- Exercise prompt -
In the material below, starting at "doubling (591, 785)" and ending at "PLAN (150, 1243)", change "backdrop" to "setting" and give those lines again with nothing else altered.

- Entries provided -
╔══
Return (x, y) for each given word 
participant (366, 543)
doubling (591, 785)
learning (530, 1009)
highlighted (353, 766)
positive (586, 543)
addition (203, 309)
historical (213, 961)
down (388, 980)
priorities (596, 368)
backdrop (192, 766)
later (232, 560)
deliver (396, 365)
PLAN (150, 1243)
╚══
╔══
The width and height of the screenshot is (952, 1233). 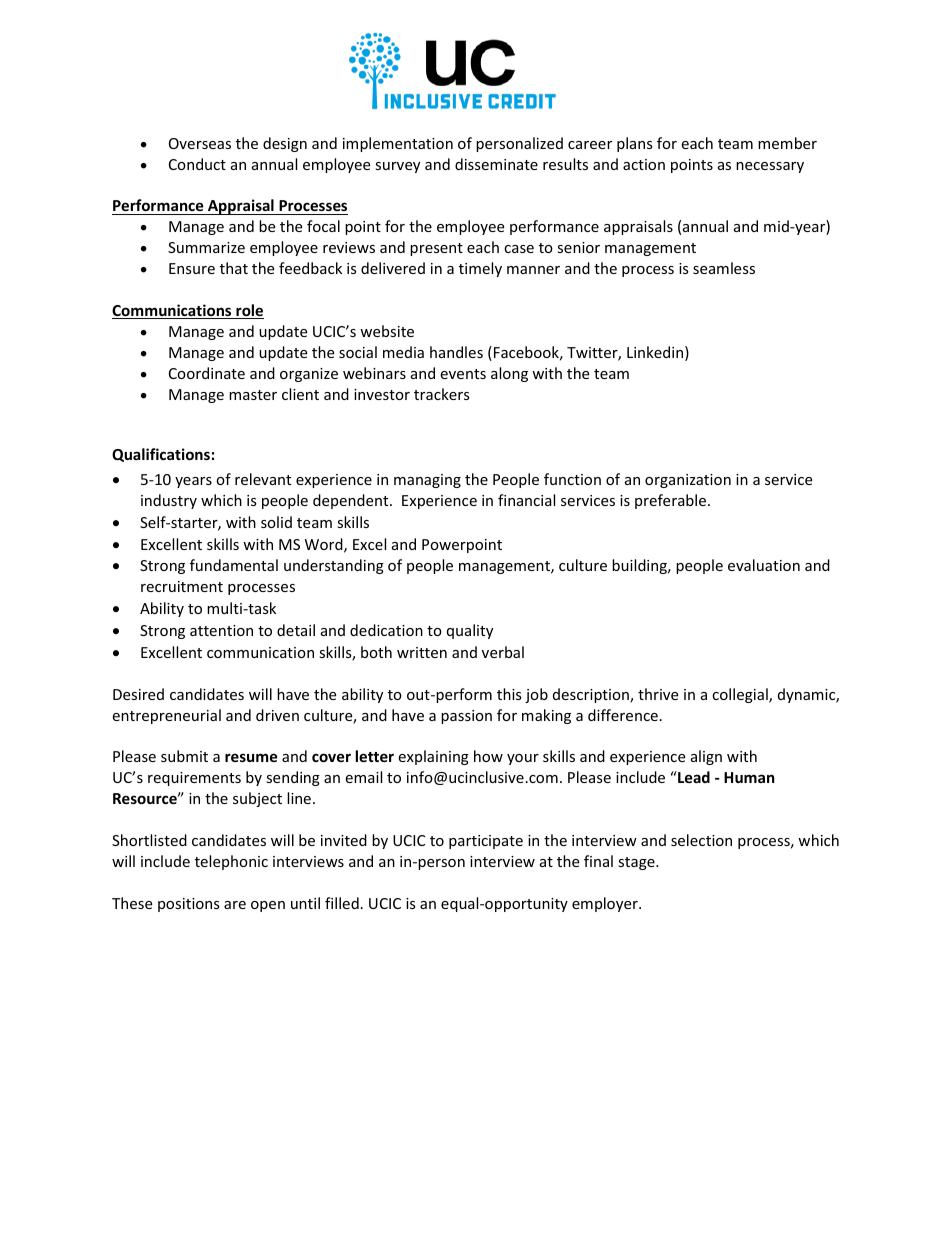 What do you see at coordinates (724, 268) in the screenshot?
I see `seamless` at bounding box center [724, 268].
╚══
╔══
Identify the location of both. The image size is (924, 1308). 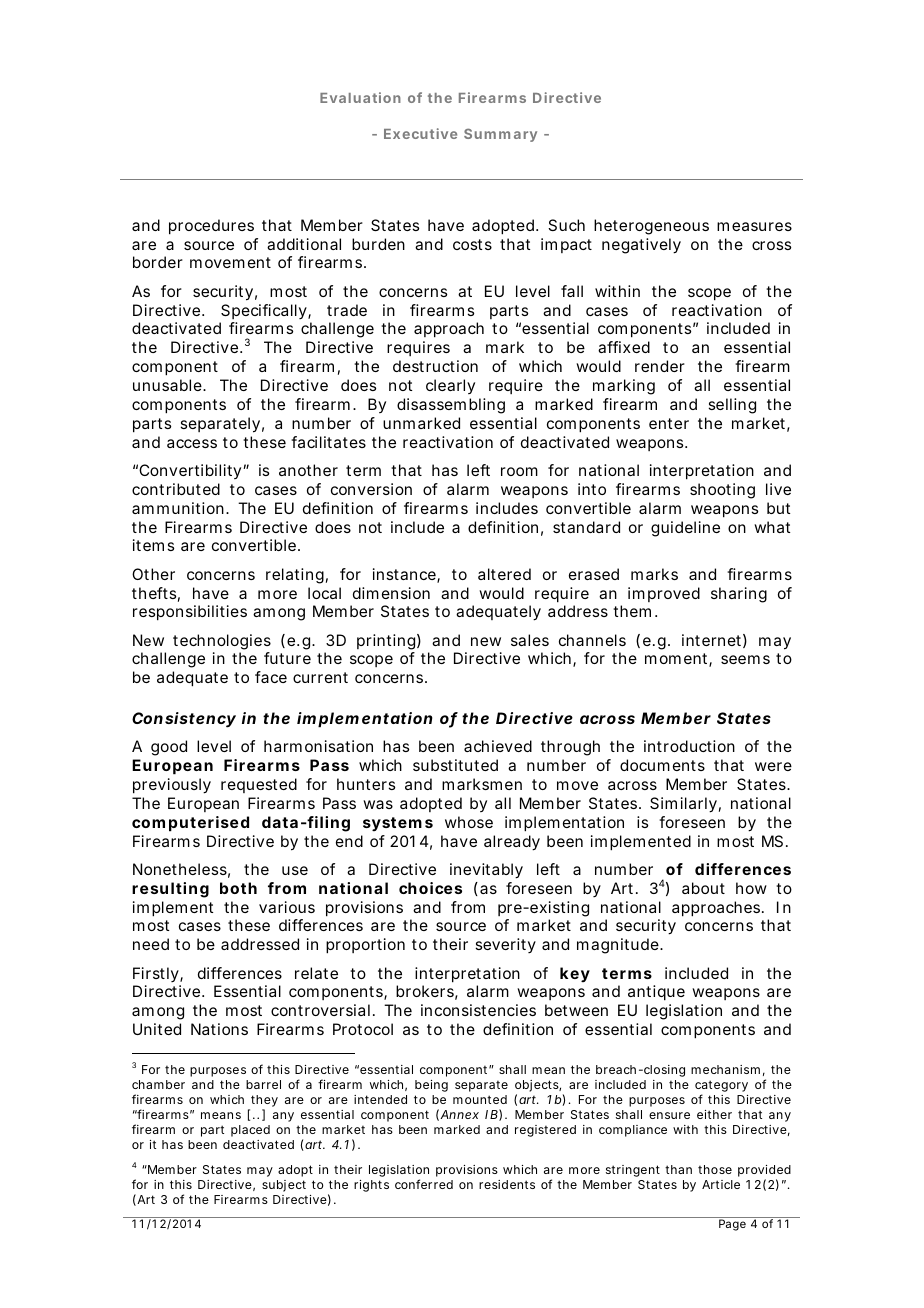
╚══
- Solution for this problem -
doubling (591, 785)
learning (530, 1009)
highlighted (353, 766)
positive (586, 543)
addition (203, 309)
historical (213, 961)
down (388, 980)
priorities (596, 368)
setting (192, 766)
later (232, 560)
deliver (396, 365)
PLAN (150, 1243)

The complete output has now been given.